Problem statement: Search the listing below for the string "beside" and copy every line where it occurs.

Supplied entries:

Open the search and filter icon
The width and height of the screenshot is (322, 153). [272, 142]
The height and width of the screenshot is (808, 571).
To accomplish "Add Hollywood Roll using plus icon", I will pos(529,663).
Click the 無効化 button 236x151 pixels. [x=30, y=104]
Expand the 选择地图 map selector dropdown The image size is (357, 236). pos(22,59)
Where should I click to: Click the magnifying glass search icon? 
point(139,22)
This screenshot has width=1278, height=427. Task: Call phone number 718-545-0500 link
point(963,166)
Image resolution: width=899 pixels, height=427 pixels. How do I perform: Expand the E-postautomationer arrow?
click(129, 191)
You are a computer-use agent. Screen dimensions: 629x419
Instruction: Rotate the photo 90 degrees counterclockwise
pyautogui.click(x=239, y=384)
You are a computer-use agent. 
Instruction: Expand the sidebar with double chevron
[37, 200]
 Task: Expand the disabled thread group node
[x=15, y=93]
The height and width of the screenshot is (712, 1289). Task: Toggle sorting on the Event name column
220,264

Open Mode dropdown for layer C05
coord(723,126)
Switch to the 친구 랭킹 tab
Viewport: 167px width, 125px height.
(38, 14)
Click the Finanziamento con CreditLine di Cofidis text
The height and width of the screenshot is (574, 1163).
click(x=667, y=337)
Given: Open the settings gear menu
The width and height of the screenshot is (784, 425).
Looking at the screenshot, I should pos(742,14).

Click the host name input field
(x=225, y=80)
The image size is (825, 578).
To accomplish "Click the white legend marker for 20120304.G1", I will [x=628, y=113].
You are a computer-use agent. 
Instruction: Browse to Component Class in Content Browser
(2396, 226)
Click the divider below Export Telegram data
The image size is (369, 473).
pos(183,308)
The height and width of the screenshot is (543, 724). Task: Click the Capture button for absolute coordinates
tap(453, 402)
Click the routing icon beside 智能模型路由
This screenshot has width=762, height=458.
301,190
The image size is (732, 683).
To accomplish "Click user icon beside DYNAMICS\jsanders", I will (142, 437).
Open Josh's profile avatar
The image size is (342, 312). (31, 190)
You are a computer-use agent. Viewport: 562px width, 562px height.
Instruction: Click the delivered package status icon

Result for this exercise:
Click the routing icon beside 智能模型路由
To accomplish "Click user icon beside DYNAMICS\jsanders", I will (142, 437).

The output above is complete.